As I’m transitioning ye olde (now found at, with archives complete) into this fancy new site of Tumblriciousness, I’m going through some old posts. You know, back when I actually used to write. And was funny. Seriously, some of these are actually pretty good…sigh. How far I’ve fallen. 


Figured, in a bit o’ nostalgia, I’d post some of the older ones that I liked…today’s choice was written about a month after I had officially moved to San Francisco and was clearly in the love affair with a city full o’ fresh blood. You know, fresh meat. YOUNG fresh meat.

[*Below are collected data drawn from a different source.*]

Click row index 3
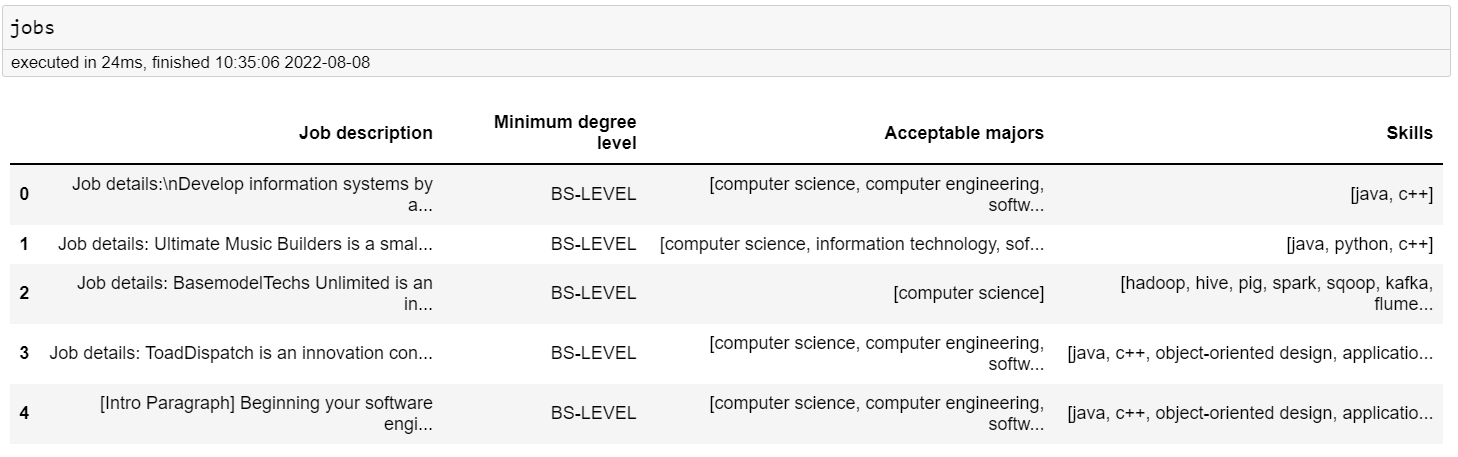The width and height of the screenshot is (1458, 457). (24, 353)
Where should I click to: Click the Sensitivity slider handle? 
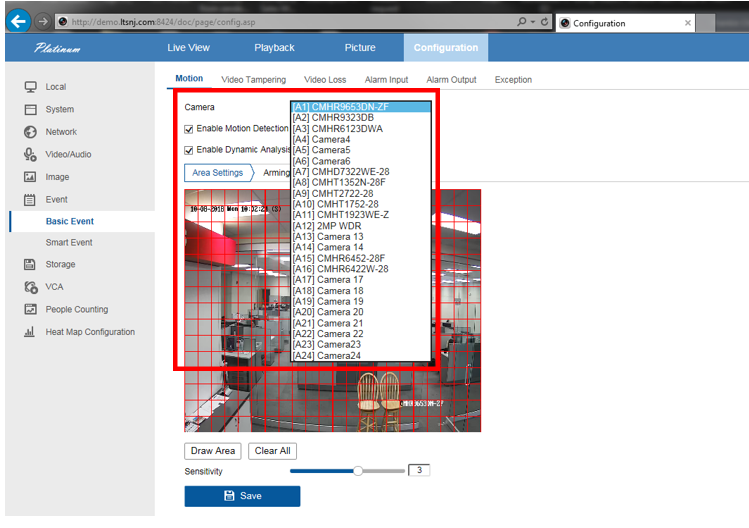(x=358, y=470)
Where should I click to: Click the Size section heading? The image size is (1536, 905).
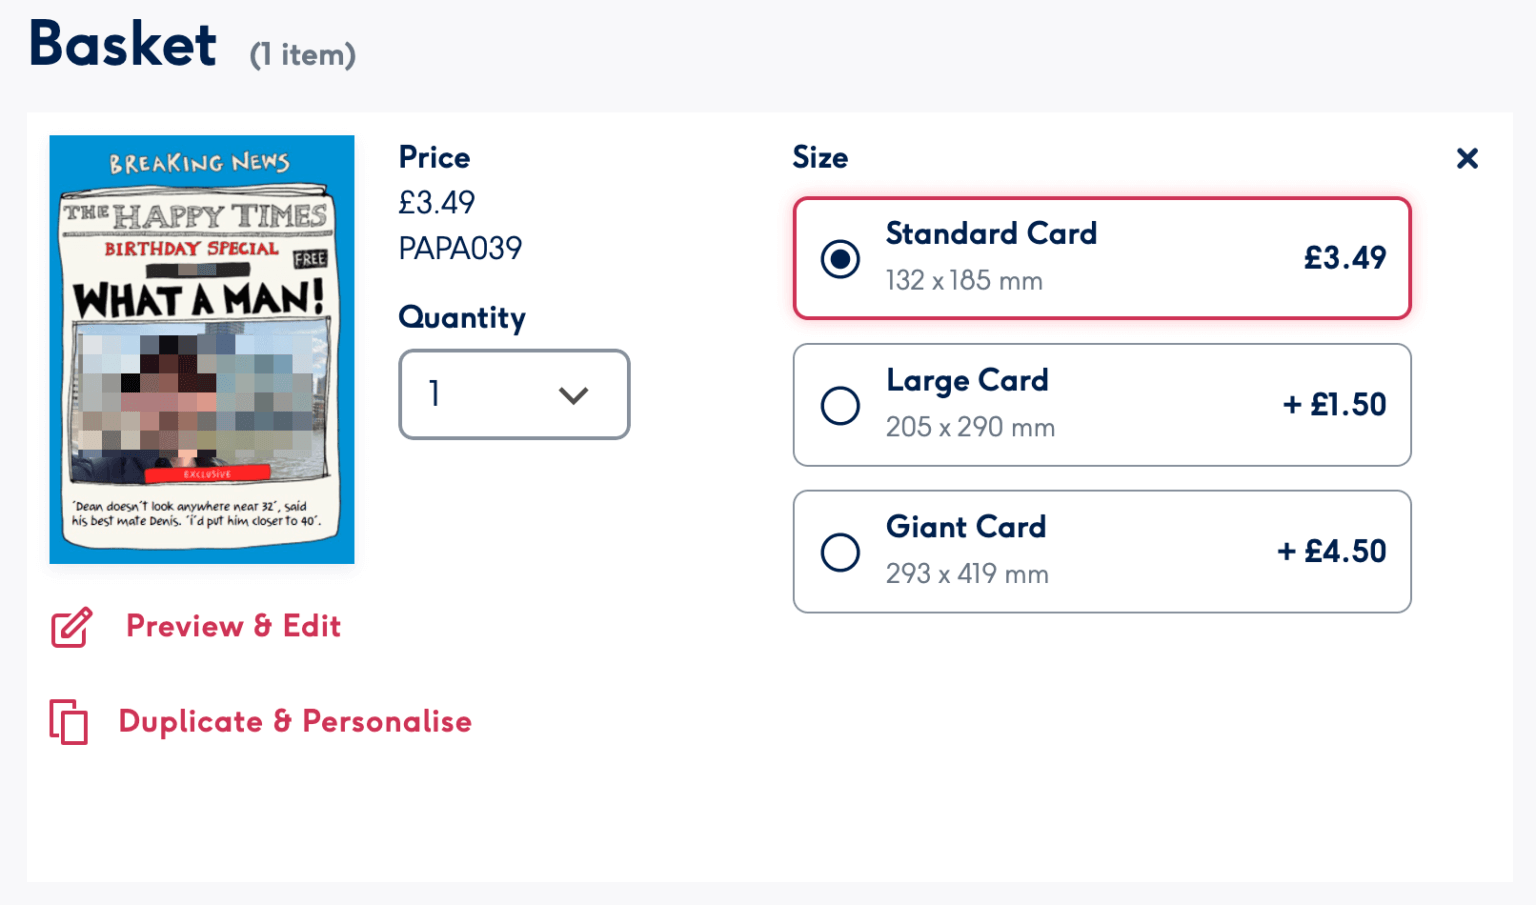[x=820, y=157]
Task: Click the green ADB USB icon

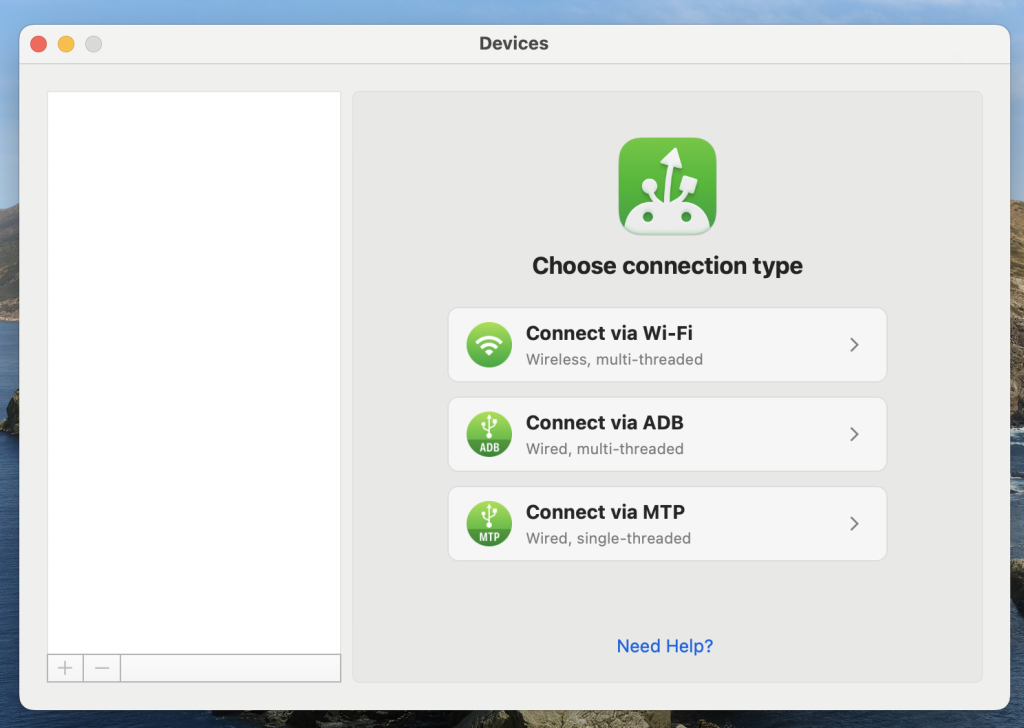Action: coord(489,434)

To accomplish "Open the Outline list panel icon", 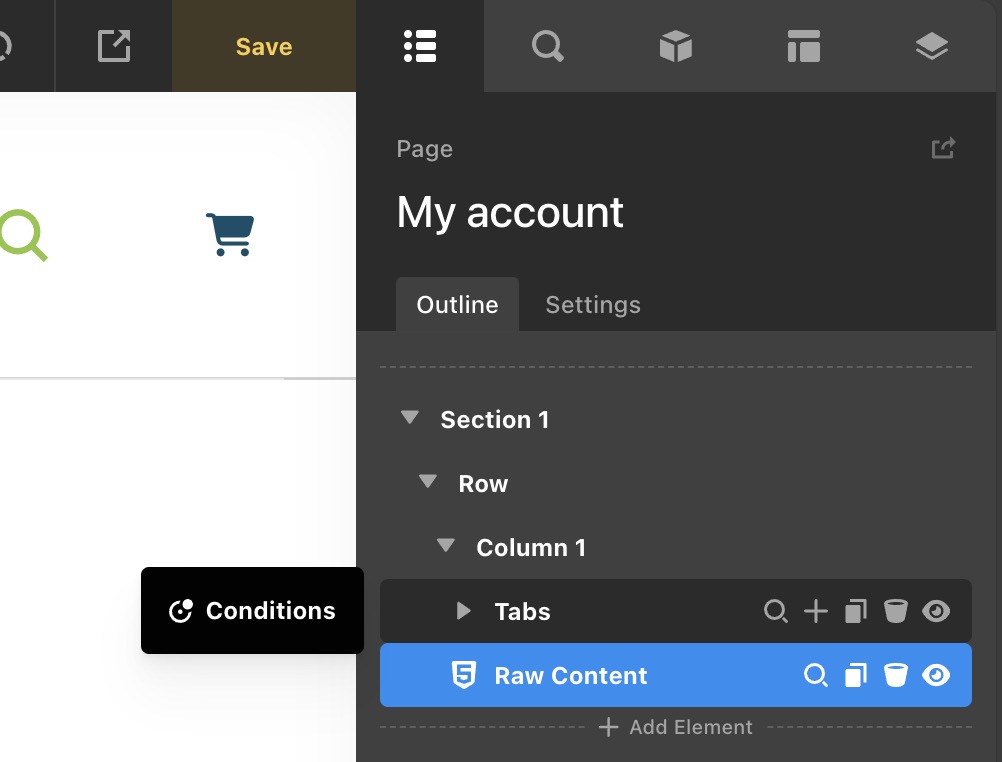I will [x=420, y=46].
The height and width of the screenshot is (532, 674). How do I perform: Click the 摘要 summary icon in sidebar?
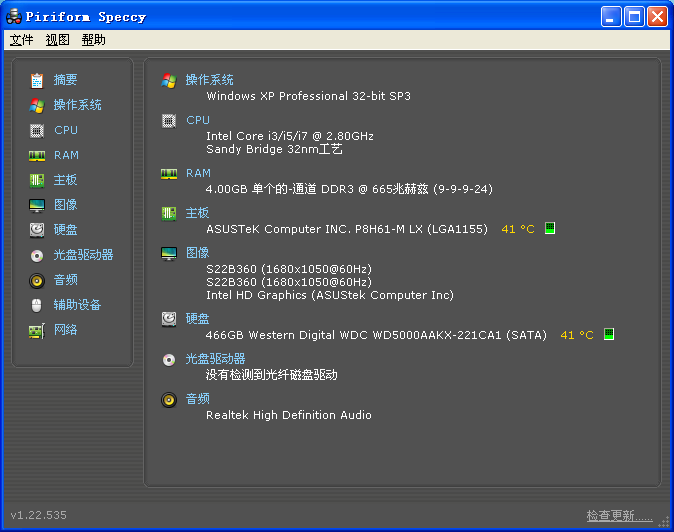point(37,80)
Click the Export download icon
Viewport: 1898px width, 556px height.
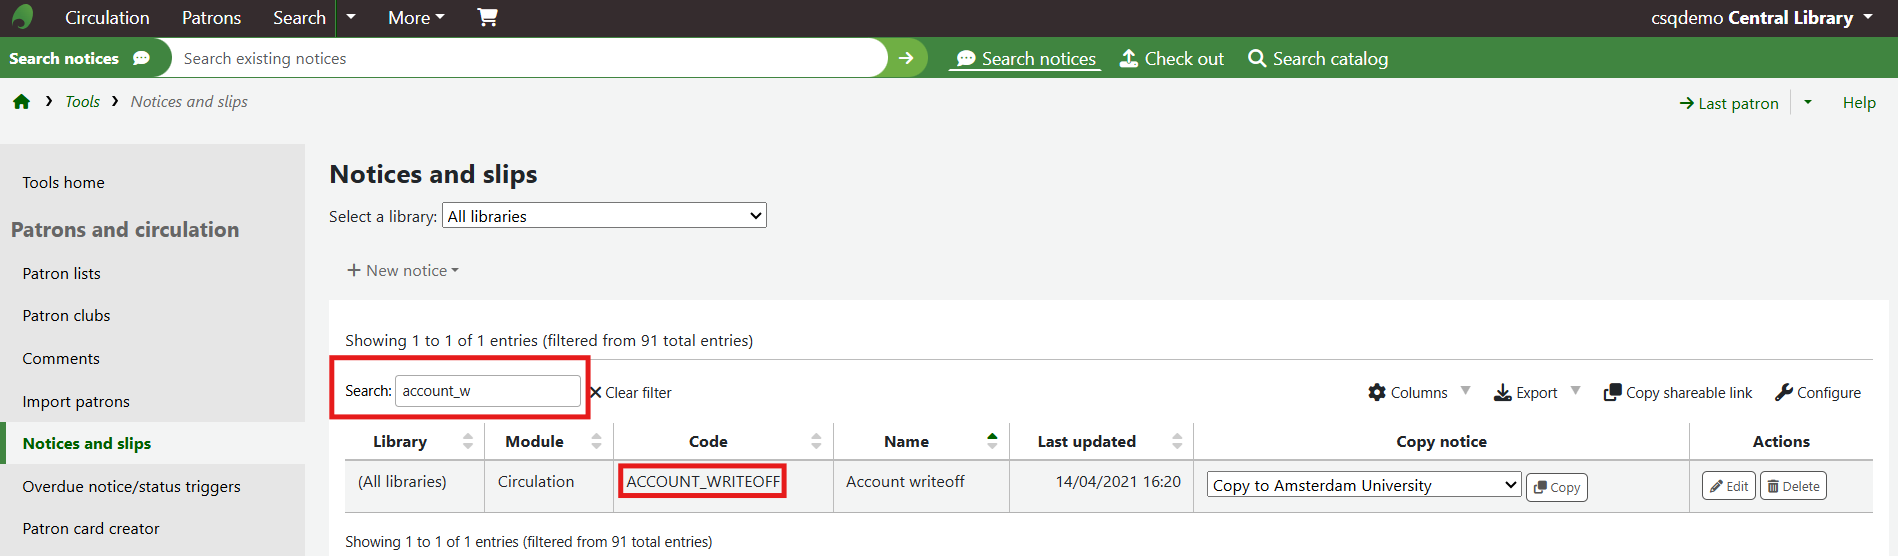(x=1502, y=393)
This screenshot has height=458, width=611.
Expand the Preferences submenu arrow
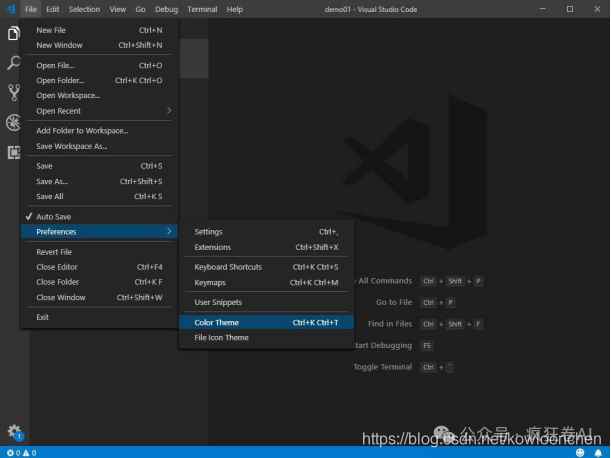click(x=168, y=232)
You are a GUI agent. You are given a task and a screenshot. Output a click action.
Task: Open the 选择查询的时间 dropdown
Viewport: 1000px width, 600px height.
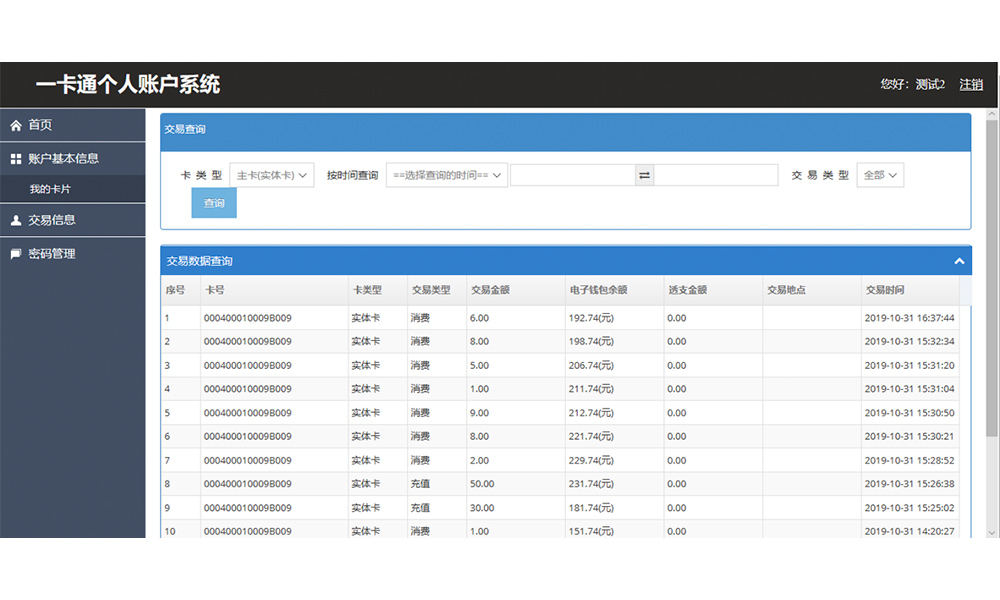446,175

Ok, I’ll stop before I sound like I should be the newest character on Twilight, but here ya go, the post entitled “The 1982 Syndrome” first posted on November 21, 2005. Enjoy.


The 1982 Syndrome

In the city by the bay, I’ve noticed many, many trends.

People love flip cup.
There is no ‘off night’ when it comes to the social scene.
Theme parties are the name of the game.

And, the most prevalent of the few, is 1982.

“Nineteen eighty-two?” you say. “What’s that?”

Let’s do the math. Let’s say that you’re a boy (a hot one, at that), and you live in the city. Let’s also just say that you hit on me or that, on the off-chance that you’re THAT cute and I’m THAT drunk, I hit on you. Then, my friend, 1982 is very relavent.

It’s because it was when you were born.

Yes, my friends, my social debut onto the San Francisco social scene clearly coincides with the onset of what I’m now coining “The 1982 Syndrome.” In other words, every guy I meet is 23.

Now, a bit about these youthful lads – in their nubile exuberance, they *ALL* assert that there’s very little difference between 23 and 28, which I, in my not-so-youthful exuberance, know is their futile attempt to get me between the sheets (or at least pressed up against a wall or making out at a club.) You see, I’ve BEEN 23. And to that matter, I’ve also been 24, 25, 26, and 27. At 23, they don’t know better. At 28, I DO.

I’m going to pretend it’s my new-found moisturizing regimen or perhaps the fresh air of the city. But alas, I think it’s just mere demographics – the social scene here spans many ages whereas in Atlanta, it pretty much segregates according to decades. The 23 year-olds play with kids their own age at bars where college fake-id’s are still the norm. The 26 and older crowd, otherwise known as “If you’re not married by now you’d better give up, take up knitting and get a cat”, plays in their own sandbox with their own kind. The young’uns, hypothesizing on what us elders would be discussing at cool East Atlanta bars (besides hemmorhoids, viagra and cat litter) wouldn’t imagine of hitting on one of OUR group; the same is held true conversely. But here,  hallelujah, the plebians mingle with the royalty, the young with the old – caste intermingling is the norm. And – Bobbi Brown cosmetics or demographics aside – the true beauty of being 28 is not just that we know better; it’s that we know better but are wise enough to do it anyway.